__Work to be completed__: In the copy, include every record below exactly as it appears, but no pictures.

=-=-=-=-=

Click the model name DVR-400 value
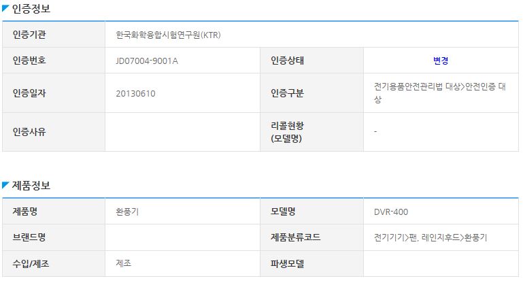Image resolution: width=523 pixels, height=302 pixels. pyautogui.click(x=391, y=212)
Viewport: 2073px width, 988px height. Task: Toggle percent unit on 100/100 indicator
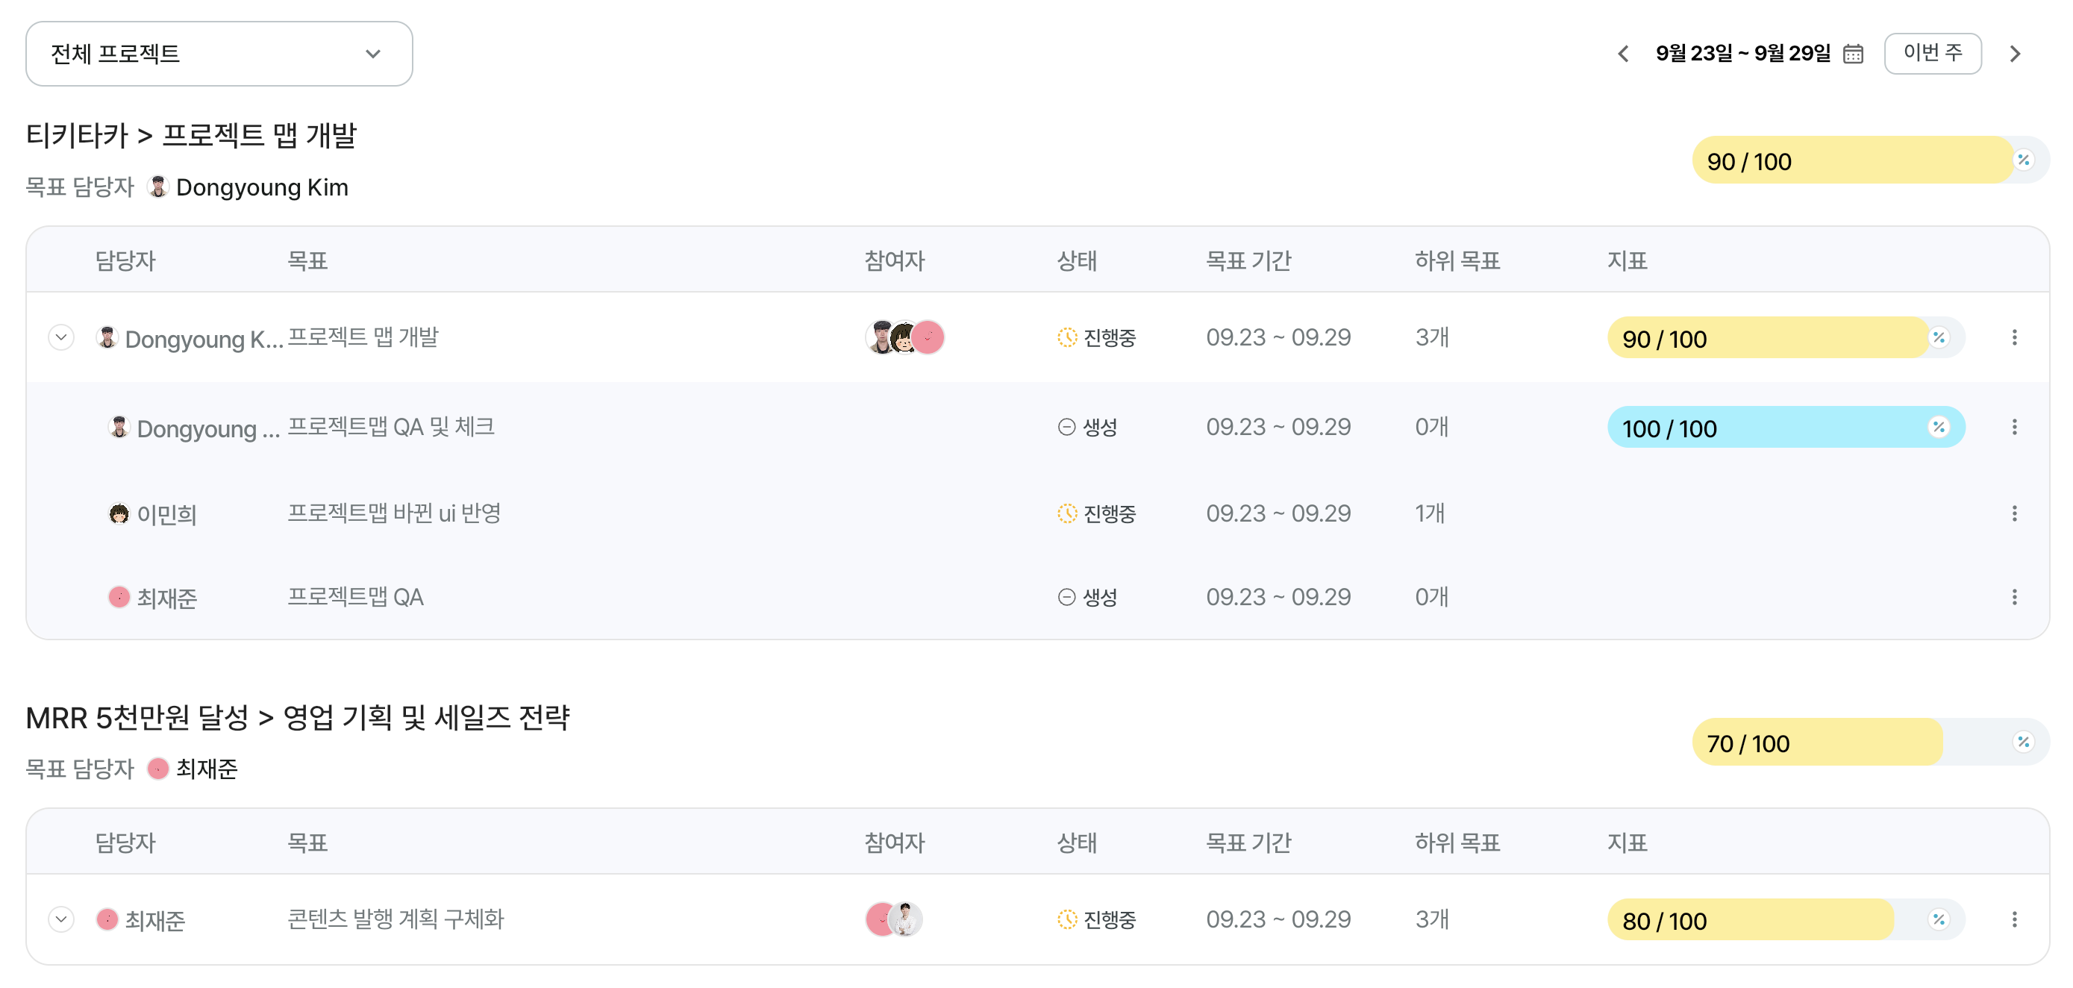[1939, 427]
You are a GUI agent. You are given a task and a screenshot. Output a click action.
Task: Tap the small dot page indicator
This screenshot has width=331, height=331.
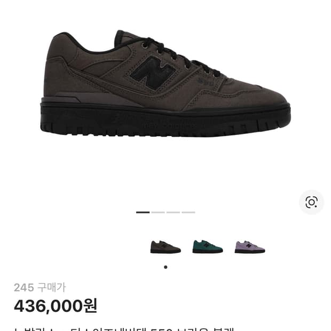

=-=-=-=-=

__Output of the task__:
Click the model name DVR-400 value
Image resolution: width=523 pixels, height=302 pixels. pyautogui.click(x=391, y=212)
Viewport: 2073px width, 988px height. Task: Toggle percent unit on 100/100 indicator
[1939, 427]
You are a GUI agent. You are given a task and a screenshot. Output a click action.
Task: Tap the small dot page indicator
This screenshot has width=331, height=331.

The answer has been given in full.